# Module 4 - The Normal Distribution

In this module, you will learn how to work with something very important to probability and statistics, the normal distribution. The normal distribution looks like a bell curve, and it describes the behaviour of many real-world phenomena, from average monthly rainfall to heights of students in your class. In this module, we look specifically at how to calculate probabilities relating to the normal distribution, and how to find quantiles of the normal distribution.

## Calculating Standard Normal Probabilities

Suppose that we are working with a standard normal distribution, and we want to know the probability of getting a point less than 1.5. You can get this from the table in your textbook, but it will only be precise to 4 decimal places. For most purposes this is fine, but some people like to measure things very precisely and for them 4 decimal places might not be enough.

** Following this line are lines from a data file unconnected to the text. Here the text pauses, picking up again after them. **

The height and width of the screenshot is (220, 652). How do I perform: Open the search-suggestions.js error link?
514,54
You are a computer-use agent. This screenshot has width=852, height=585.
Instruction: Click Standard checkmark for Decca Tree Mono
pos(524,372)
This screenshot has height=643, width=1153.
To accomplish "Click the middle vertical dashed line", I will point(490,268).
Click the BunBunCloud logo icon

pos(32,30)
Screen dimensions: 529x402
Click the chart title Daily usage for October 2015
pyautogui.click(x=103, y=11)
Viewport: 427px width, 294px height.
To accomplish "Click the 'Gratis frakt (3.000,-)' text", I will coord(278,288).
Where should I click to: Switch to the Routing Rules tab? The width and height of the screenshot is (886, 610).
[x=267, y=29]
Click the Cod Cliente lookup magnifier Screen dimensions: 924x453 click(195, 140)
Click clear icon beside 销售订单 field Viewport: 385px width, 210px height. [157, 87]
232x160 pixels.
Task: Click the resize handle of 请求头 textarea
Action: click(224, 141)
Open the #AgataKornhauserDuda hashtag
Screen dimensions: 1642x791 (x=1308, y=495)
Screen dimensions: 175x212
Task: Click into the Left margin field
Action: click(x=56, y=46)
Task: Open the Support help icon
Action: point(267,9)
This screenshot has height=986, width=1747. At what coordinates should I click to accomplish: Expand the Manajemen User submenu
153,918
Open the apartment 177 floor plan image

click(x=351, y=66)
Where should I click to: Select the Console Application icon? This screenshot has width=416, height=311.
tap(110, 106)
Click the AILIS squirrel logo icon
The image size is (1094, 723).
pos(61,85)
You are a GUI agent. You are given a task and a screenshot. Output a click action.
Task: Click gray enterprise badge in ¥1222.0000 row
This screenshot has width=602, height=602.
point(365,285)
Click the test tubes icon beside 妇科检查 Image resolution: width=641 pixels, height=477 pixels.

Now suppose that we want to know the probability of being less than 1.524. Most tables do not let us look up numbers with 3 decimal places. In this case, the best we can say is that the probability we want is somewhere between the probabilites for 1.52 and 1.53. 

R addresses both of these problems with a function that calculates the probability of being less than any point on a standard normal distribution. The function we use is called "pnorm()" (for Probability from a NORMal distribution). We will start by just using the first input for this function. Later in this module, we will discuss other inputs for the "pnorm" function that can be useful. The first input to the "pnorm()" function is called "q". This is the point that we want to get the probability of being below.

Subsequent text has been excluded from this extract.